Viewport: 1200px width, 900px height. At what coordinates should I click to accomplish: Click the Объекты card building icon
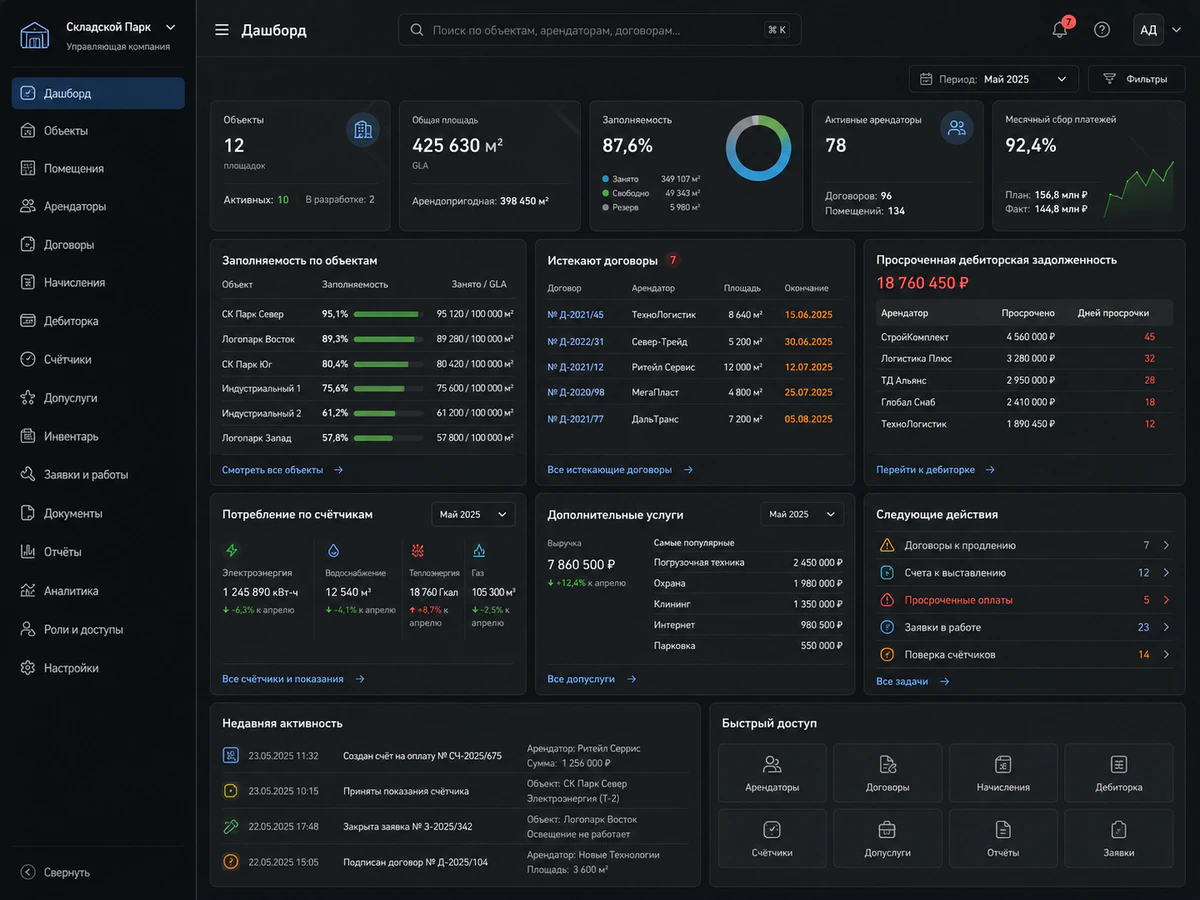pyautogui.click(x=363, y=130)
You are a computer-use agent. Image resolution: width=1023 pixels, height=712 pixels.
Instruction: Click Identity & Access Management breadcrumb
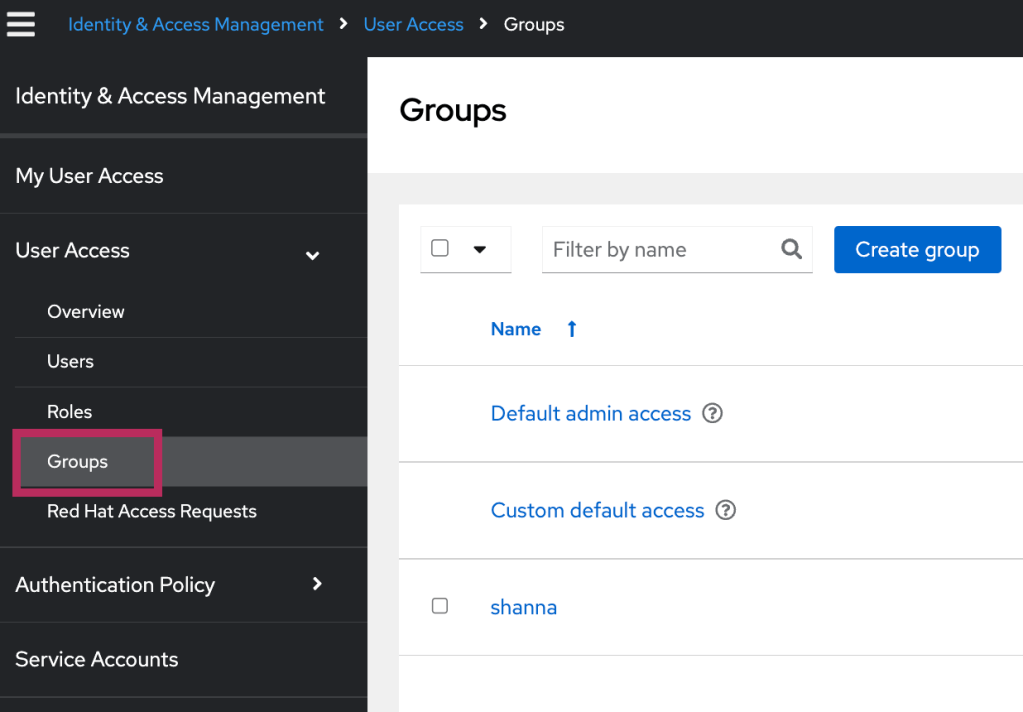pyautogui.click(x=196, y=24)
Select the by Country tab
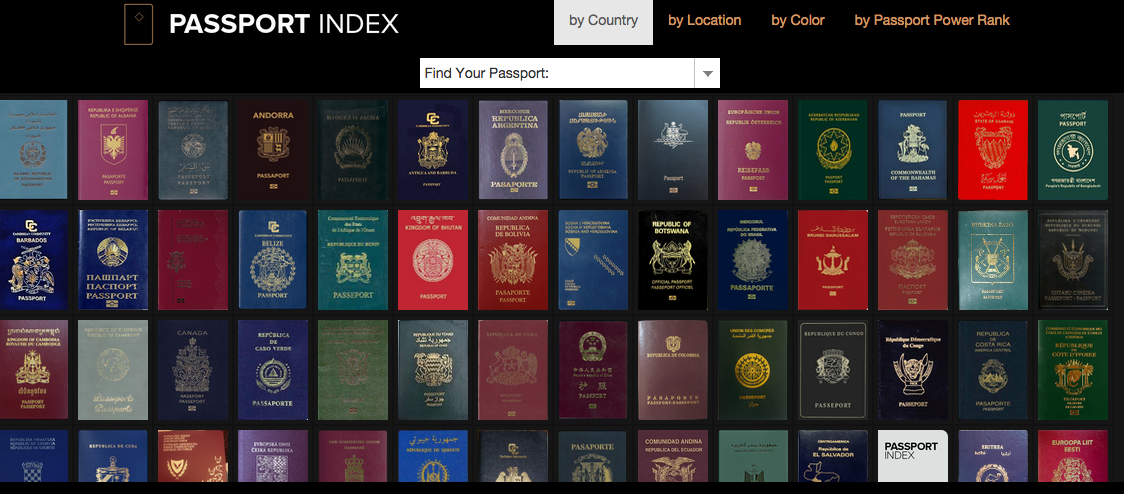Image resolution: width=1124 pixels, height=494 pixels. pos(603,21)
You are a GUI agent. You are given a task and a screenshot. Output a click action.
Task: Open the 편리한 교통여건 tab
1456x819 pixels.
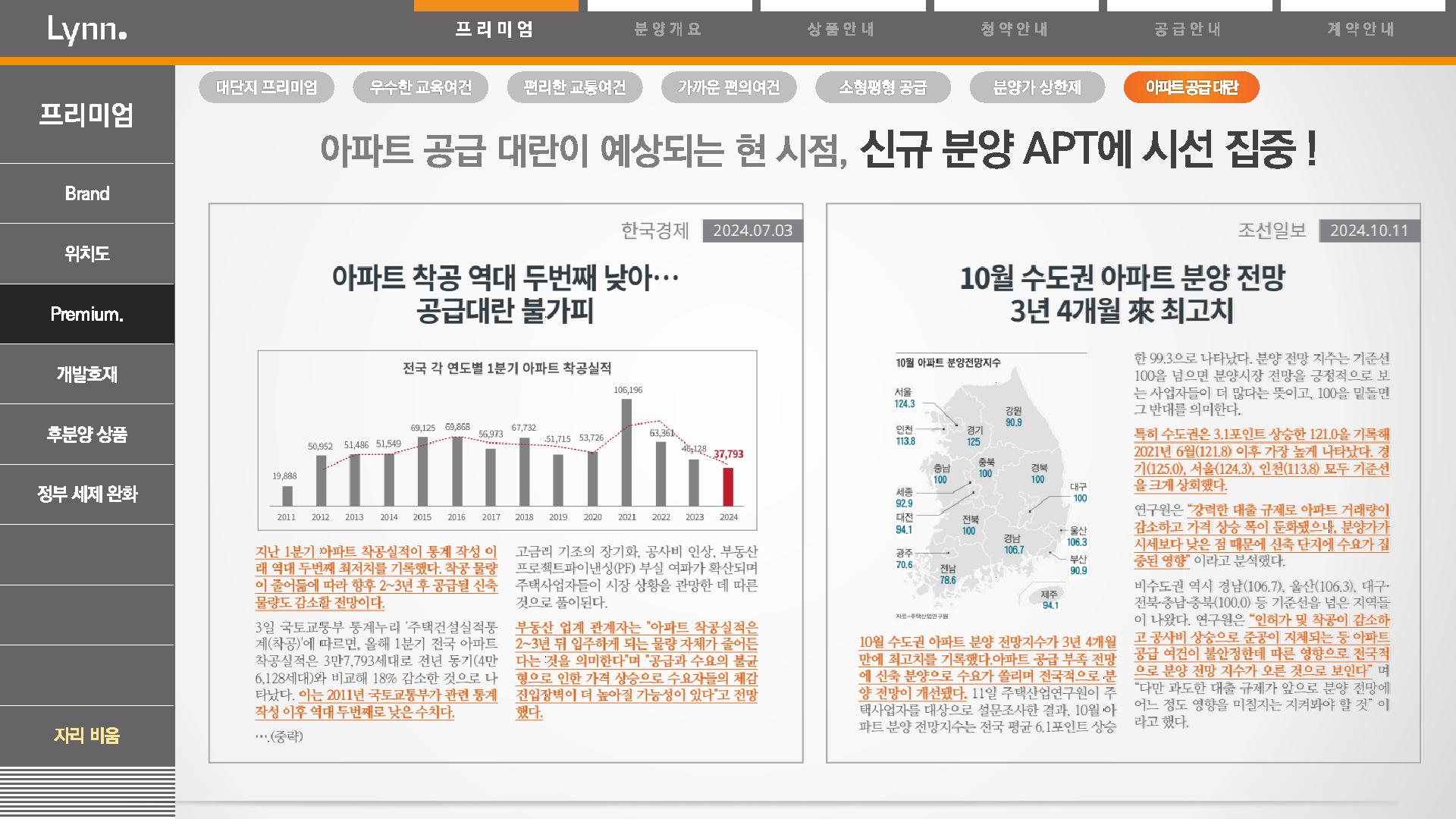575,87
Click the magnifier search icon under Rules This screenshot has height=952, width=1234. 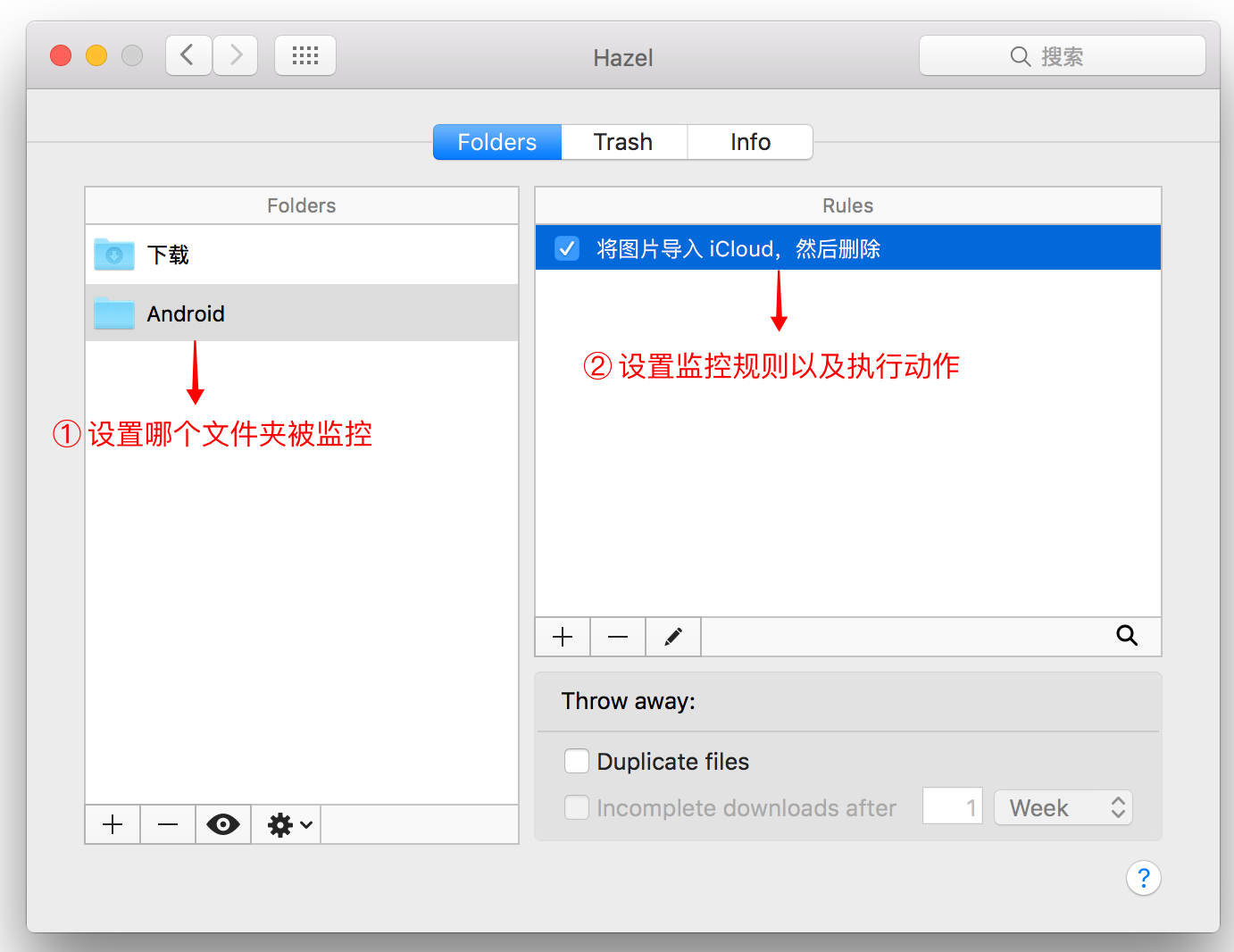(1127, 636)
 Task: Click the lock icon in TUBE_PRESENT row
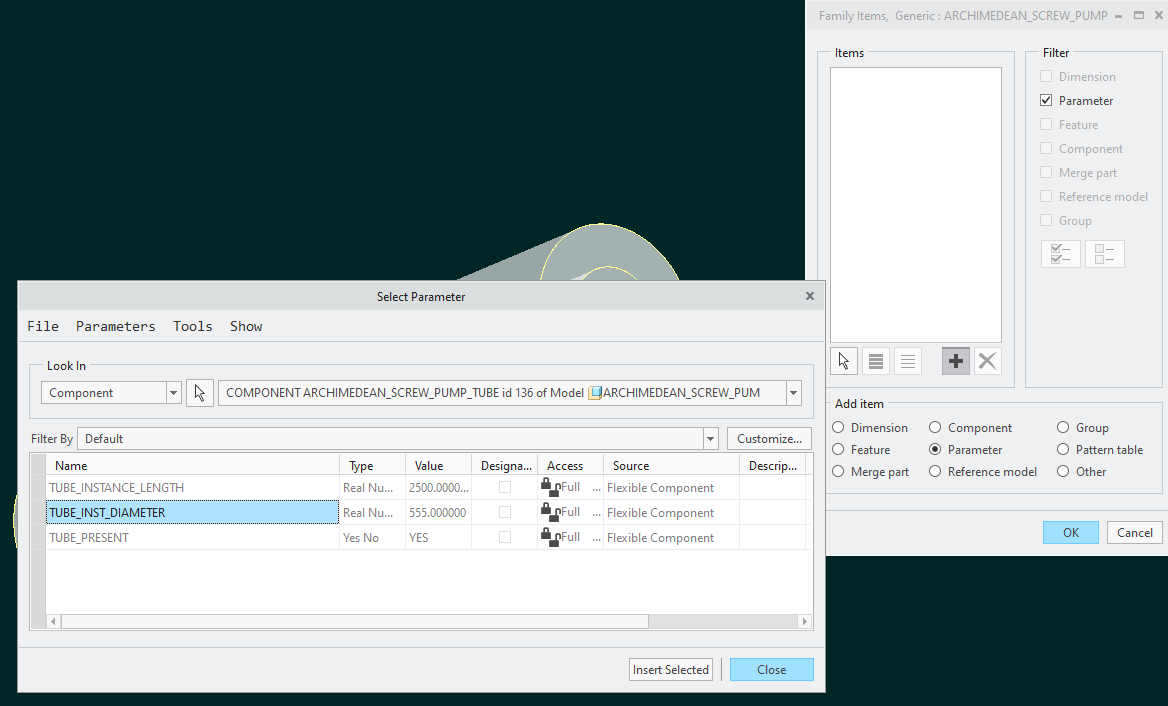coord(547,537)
--------
**TASK REQUIREMENTS**
In the rows from the start up to and including the line with "pyautogui.click(x=363, y=130)", switch "building" to "office" and leave everything else unchanged. Give only those lines, without the pictures.

**TASK RESULT**
Viewport: 1200px width, 900px height. At what coordinates should I click to accomplish: Click the Объекты card office icon
pyautogui.click(x=363, y=130)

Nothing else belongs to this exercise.